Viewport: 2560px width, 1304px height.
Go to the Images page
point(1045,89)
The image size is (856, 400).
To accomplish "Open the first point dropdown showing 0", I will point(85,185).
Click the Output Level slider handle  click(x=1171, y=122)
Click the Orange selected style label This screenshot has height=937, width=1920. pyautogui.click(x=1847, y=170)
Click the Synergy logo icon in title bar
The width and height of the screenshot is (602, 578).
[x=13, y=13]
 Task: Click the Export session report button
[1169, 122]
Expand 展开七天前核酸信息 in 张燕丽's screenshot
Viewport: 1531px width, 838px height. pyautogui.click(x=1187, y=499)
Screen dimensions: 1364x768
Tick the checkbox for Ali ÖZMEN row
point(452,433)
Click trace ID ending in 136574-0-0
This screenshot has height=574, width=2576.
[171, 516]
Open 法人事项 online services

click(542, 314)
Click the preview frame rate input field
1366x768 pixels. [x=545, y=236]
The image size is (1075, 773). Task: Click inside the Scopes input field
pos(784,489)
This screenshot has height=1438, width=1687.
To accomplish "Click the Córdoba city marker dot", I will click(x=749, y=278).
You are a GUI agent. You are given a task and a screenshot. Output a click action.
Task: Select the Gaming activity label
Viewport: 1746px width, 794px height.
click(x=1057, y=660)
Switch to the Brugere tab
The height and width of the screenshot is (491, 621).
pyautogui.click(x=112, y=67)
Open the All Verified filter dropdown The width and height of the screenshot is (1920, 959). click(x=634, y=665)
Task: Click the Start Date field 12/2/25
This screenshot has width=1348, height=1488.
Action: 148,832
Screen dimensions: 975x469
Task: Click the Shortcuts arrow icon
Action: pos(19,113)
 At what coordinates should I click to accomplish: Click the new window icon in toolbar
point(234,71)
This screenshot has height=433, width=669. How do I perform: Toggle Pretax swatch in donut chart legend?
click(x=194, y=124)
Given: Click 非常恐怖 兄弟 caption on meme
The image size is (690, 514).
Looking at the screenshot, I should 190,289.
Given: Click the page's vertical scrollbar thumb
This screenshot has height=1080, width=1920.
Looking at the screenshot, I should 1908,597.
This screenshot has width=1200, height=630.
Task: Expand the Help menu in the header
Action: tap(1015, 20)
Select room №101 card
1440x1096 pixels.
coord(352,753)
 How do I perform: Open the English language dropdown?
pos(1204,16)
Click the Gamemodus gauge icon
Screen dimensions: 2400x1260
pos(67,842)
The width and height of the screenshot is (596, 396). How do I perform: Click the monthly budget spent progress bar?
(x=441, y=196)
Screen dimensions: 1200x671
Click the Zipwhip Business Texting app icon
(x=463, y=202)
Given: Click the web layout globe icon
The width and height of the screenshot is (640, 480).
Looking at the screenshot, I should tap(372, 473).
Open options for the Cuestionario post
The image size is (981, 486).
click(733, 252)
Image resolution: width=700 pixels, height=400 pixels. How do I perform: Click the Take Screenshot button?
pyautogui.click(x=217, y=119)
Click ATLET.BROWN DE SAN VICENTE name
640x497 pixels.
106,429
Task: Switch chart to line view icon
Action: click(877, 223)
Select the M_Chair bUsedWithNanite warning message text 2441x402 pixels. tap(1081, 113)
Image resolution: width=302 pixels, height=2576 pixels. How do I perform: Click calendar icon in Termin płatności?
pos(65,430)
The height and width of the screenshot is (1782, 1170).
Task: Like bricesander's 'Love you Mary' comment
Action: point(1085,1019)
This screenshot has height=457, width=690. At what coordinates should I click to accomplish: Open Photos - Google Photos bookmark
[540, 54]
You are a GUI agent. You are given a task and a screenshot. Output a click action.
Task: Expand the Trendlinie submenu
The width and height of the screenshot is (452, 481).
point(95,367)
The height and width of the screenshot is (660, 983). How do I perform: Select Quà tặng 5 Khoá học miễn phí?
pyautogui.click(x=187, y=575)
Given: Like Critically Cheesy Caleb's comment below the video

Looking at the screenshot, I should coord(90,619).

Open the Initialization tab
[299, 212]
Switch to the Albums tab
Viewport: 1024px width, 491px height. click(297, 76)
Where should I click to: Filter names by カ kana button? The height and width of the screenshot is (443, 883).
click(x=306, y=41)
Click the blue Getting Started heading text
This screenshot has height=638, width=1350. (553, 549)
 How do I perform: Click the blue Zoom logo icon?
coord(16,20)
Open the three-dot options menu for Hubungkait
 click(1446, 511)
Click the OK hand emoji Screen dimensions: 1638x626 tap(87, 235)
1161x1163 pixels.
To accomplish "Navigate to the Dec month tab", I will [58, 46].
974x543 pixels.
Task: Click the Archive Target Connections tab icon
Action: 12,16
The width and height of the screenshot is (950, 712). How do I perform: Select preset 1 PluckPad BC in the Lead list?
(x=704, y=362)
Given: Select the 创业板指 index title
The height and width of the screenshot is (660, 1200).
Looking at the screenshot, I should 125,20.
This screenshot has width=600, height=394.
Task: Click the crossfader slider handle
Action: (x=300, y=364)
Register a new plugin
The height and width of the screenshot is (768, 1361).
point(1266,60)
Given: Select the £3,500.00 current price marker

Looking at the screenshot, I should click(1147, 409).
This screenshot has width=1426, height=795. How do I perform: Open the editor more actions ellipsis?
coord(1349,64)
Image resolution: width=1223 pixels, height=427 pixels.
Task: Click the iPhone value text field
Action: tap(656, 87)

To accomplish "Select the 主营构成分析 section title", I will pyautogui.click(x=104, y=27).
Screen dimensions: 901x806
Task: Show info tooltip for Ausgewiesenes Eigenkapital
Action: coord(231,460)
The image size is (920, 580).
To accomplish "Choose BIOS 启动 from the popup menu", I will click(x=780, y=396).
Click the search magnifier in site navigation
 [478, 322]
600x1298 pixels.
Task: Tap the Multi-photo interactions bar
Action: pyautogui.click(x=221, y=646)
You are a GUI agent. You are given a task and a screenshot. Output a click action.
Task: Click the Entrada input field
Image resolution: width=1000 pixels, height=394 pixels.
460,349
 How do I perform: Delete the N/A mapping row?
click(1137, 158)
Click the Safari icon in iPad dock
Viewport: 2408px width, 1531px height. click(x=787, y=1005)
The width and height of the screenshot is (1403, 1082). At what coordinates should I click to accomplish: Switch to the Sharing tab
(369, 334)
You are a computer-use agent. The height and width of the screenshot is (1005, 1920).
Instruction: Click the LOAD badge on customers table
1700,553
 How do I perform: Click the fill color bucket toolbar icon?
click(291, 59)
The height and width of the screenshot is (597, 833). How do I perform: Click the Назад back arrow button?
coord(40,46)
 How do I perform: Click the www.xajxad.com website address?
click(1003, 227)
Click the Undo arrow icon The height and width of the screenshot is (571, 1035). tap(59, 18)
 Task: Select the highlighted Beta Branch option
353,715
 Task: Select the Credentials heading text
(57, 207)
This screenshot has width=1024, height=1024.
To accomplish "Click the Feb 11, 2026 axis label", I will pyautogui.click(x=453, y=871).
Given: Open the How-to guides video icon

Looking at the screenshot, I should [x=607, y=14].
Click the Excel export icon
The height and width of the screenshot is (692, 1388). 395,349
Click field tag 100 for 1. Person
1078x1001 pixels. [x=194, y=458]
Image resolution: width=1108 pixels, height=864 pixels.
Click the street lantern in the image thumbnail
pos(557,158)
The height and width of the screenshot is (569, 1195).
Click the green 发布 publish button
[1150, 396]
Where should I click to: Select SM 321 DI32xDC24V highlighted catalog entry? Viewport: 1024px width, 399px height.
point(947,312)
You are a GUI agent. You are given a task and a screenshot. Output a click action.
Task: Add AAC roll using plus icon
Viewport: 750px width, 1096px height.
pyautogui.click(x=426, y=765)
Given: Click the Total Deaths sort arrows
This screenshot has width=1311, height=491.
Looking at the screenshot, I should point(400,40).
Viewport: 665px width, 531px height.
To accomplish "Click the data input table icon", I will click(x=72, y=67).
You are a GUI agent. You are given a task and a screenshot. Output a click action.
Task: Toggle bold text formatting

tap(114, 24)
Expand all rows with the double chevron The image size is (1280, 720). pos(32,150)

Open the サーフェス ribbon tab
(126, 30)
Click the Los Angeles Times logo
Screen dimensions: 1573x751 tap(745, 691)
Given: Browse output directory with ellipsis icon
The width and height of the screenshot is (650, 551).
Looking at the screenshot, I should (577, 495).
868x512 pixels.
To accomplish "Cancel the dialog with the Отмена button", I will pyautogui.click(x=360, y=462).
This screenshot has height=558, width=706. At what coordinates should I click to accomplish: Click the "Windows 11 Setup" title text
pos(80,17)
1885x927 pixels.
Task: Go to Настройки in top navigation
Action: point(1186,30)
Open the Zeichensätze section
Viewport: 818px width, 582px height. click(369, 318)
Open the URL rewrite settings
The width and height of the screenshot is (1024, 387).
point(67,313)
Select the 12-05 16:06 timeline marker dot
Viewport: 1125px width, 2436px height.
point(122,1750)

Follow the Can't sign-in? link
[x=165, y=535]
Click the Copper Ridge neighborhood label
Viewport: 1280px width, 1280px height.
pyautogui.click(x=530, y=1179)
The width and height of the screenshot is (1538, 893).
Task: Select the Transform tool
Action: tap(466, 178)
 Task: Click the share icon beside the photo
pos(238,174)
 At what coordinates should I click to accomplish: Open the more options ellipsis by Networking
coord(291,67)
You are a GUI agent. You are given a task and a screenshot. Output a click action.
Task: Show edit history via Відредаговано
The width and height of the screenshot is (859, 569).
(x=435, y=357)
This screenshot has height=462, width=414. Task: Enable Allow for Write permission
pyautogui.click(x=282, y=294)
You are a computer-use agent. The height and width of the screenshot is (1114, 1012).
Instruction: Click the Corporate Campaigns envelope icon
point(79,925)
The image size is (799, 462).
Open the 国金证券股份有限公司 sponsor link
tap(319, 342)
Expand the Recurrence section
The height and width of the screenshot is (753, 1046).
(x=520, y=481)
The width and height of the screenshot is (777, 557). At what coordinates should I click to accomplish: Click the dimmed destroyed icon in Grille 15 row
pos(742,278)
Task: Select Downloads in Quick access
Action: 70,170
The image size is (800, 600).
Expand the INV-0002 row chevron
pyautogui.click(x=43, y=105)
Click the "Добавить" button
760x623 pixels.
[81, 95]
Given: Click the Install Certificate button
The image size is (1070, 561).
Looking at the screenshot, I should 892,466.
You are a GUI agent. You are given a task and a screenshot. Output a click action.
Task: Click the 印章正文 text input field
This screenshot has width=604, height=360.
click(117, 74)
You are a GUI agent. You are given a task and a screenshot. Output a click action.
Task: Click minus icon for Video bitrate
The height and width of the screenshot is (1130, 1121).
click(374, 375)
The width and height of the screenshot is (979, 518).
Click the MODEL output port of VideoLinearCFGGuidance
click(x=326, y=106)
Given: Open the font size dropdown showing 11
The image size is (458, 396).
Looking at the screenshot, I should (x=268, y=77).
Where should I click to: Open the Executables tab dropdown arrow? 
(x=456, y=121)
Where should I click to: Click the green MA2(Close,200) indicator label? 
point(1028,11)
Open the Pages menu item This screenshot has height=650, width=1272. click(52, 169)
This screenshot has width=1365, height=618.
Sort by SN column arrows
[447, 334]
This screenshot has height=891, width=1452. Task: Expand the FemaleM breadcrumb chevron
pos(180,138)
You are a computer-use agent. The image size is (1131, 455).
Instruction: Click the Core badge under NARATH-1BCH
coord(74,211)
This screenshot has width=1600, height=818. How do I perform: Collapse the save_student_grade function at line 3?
----
Out of the listing above, reproduce exactly the lines from the one with "1161x1163 pixels." up to and including the one with "Given: Select the 创业板指 index title".

1161x1163 pixels.
To accomplish "Navigate to the Dec month tab", I will [58, 46].
974x543 pixels.
Task: Click the Archive Target Connections tab icon
Action: 12,16
The width and height of the screenshot is (950, 712). How do I perform: Select preset 1 PluckPad BC in the Lead list?
(x=704, y=362)
Given: Select the 创业板指 index title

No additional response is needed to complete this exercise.